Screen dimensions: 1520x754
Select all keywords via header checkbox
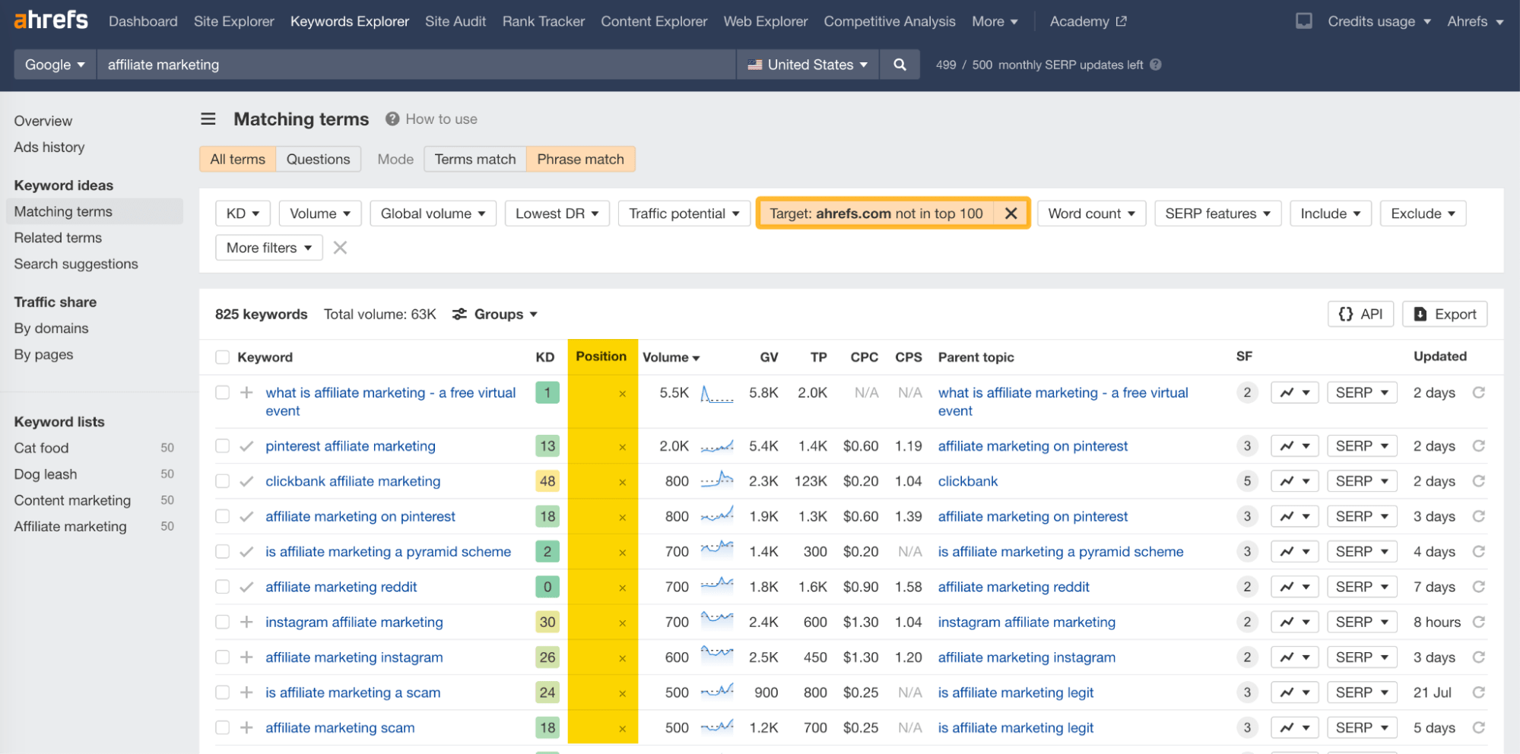(x=222, y=356)
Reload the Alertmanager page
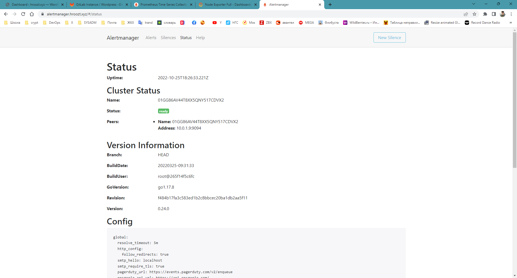Viewport: 517px width, 278px height. (x=23, y=14)
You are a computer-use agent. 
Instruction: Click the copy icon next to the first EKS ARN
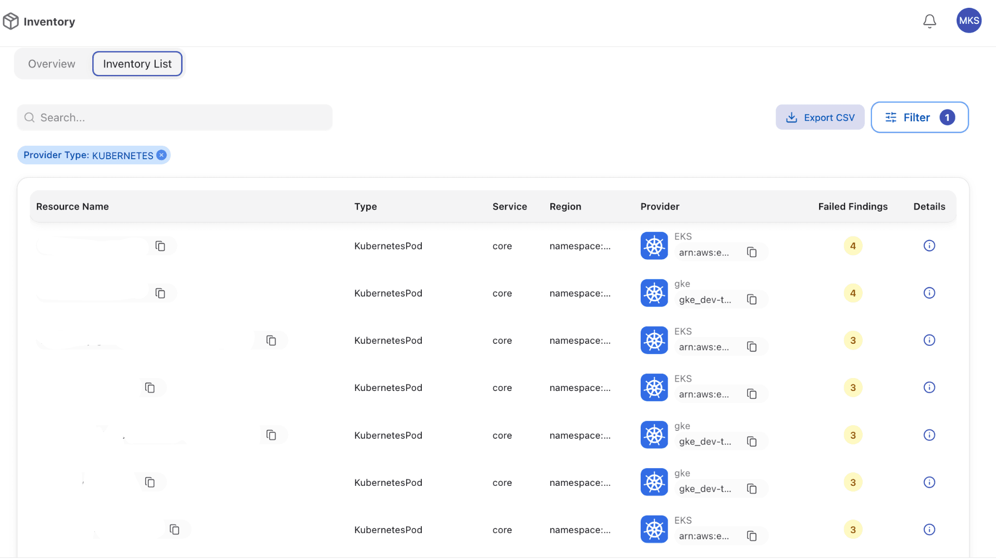pos(752,252)
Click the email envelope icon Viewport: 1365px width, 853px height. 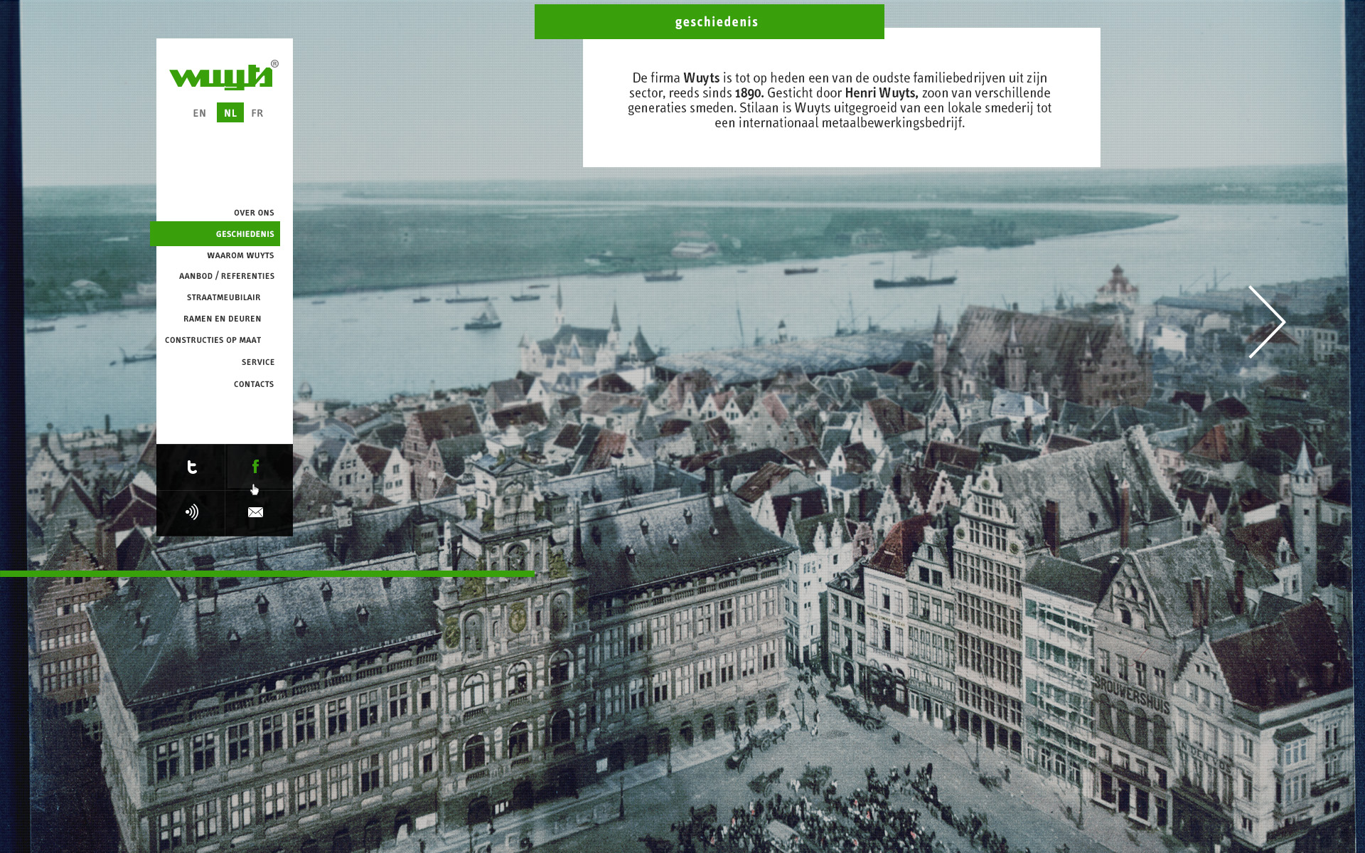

» **INSTRUCTIONS TO FOLLOW**:
Output the material word for word, and keep the pictures out.

» **TASK RESPONSE**:
Screen dimensions: 1520x754
Select all keywords via header checkbox
(x=222, y=356)
Reload the Alertmanager page
Viewport: 517px width, 278px height. (x=23, y=14)
You are a computer-use agent. 
Instruction: Click the copy icon next to the first EKS ARN
pos(752,252)
Click the email envelope icon Viewport: 1365px width, 853px height. 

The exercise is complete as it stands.